Lake County, California – March 24, 2020 [Second Edition]
THROUGH THE LOOKING GLASS . . . After the American genocide of “indigenous” peoples, the creation of an order imbued with state and federal agency authorities embodied the ambitions of hardy “pioneers,” plunderers of vast natural resources emerged from the continental clash with tectonic plates pushing the northern coastal counties upwards from a dank and sweltering sea bed rich with minerals and ripe with vegetation — theirs for the taking.
Formidable terrain isolated a basin and plain wherein the second oldest natural lake in the world provided an abundance of wildlife and water supplies so amply hospitable that seekers of healing “re-creation” in its many forms found opportunities to add their considerable energies to the core population of ranchers and farmers and hardscrabble families in its valleys and foothills.
In establishing its jurisdictional boundaries, the northern half of the county was carved away from neighboring Mendocino County, the southern half broken away from wealthy Napa County. Mid-nineteenth century mining spurred by the gold rush matured into less glamorous but equally lucrative enterprises nourishing the social aspirations of civic minded menfolk grasping the powers of municipal operations and the benefits of fraternal franchises to the formation of small towns and seats of governance.
Lake County’s most valuable resource — water — sustains the lives and economies of six surrounding counties, following a series of “done deals” resulting in the further isolation of its inhabitants from peer participation in hierarchies of upper management overseeing the region, the state, and the nation.
Left to their own devices, the local land baronage claimed their own “manifest destinies” as the rulers of domesticated civil services, defining terms and conditions favorable to “managed growth” — through the establishment of land use and zoning ordinances, permitting and planning, and attraction of gamblers from far and wide, betting on the come promised by cheap development practices and leissez-faire public officials.
The fabric of society institutionalized by “European settlers” and imported cultural systems, reworked to western wilderness survival standards and simulations of refinement and polity, laid the foundations of today’s inheritance: the bitter dregs of environmental degradation, petty partisan politics, and chronic poverty. With all the means and ways afforded by central government, dedication and devotion of good civil servants, and close kinships inherent in lineage and lines of authority, how did THAT happen?

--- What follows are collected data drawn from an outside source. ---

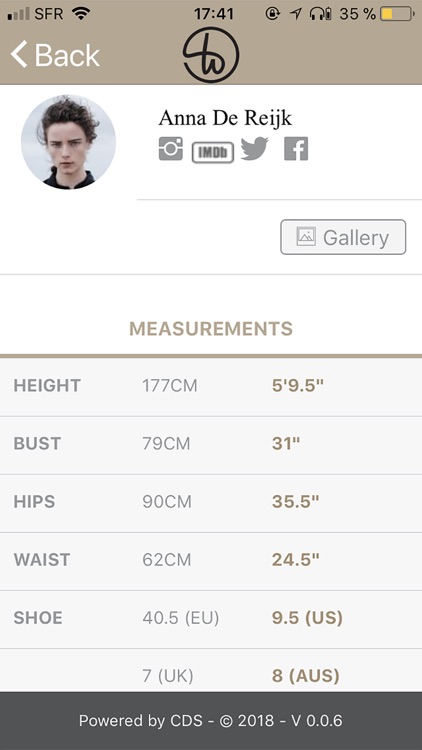The height and width of the screenshot is (750, 422).
Task: Tap the battery indicator in status bar
Action: click(x=397, y=14)

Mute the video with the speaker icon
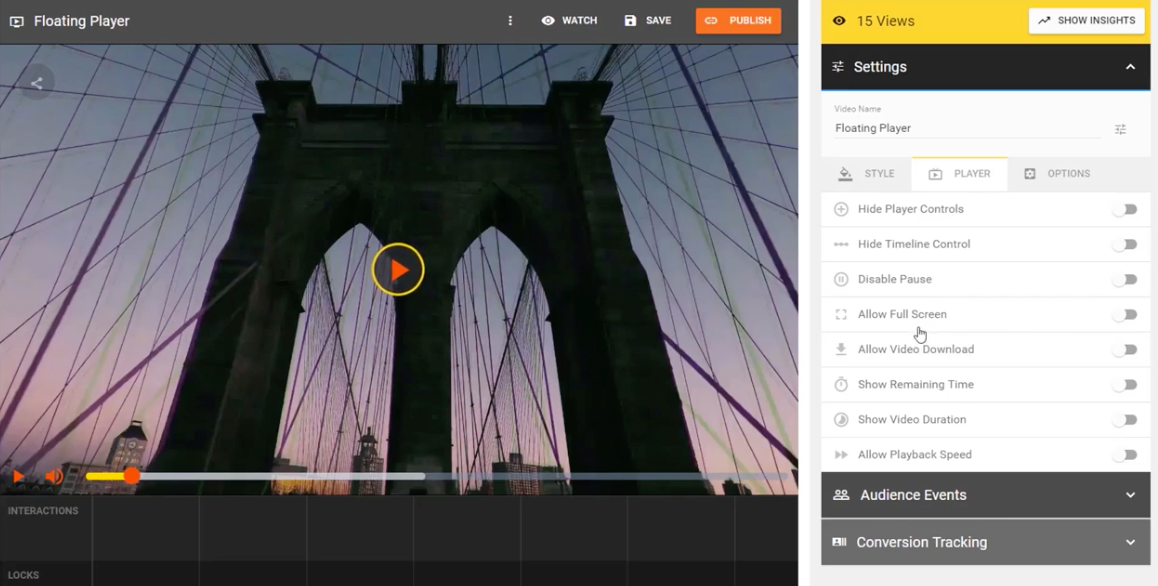coord(54,477)
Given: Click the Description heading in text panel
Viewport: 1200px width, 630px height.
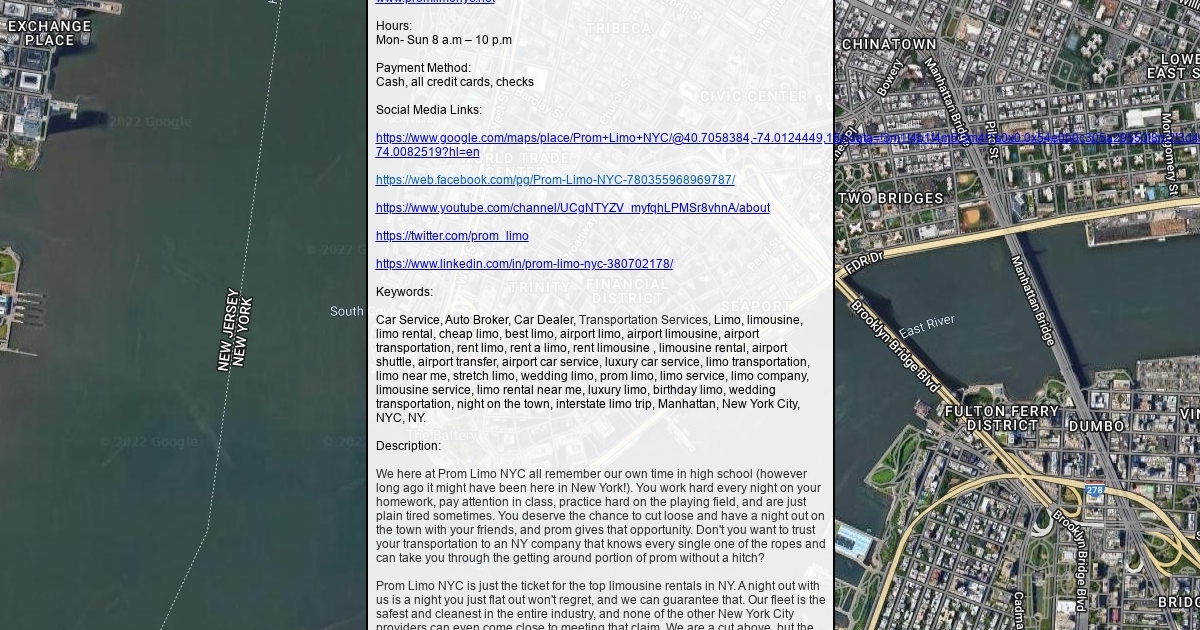Looking at the screenshot, I should [x=408, y=446].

Note on today’s edition: As the County of Lake responds to the world-wide pandemic by taking unprecedented steps to protect the health and safety of nearly 65,000 residents from COVID-19, history will reveal the socio-economic shifts of attitudes toward historically unwanted public involvement in problem solving by anti-intellectual government institutions under the real leadership of science-driven Public Health emergency response practices. We’ll be reporting on these welcome advents as the crisis unfolds, even as the communities brace for the challenges ahead. We’re betting on the great people emerging — as they always do — to support drastic measures needed for saving our collective lives. This is our 21st Century Donner Pass, and it may be a long time until that proverbial “thaw” arrives.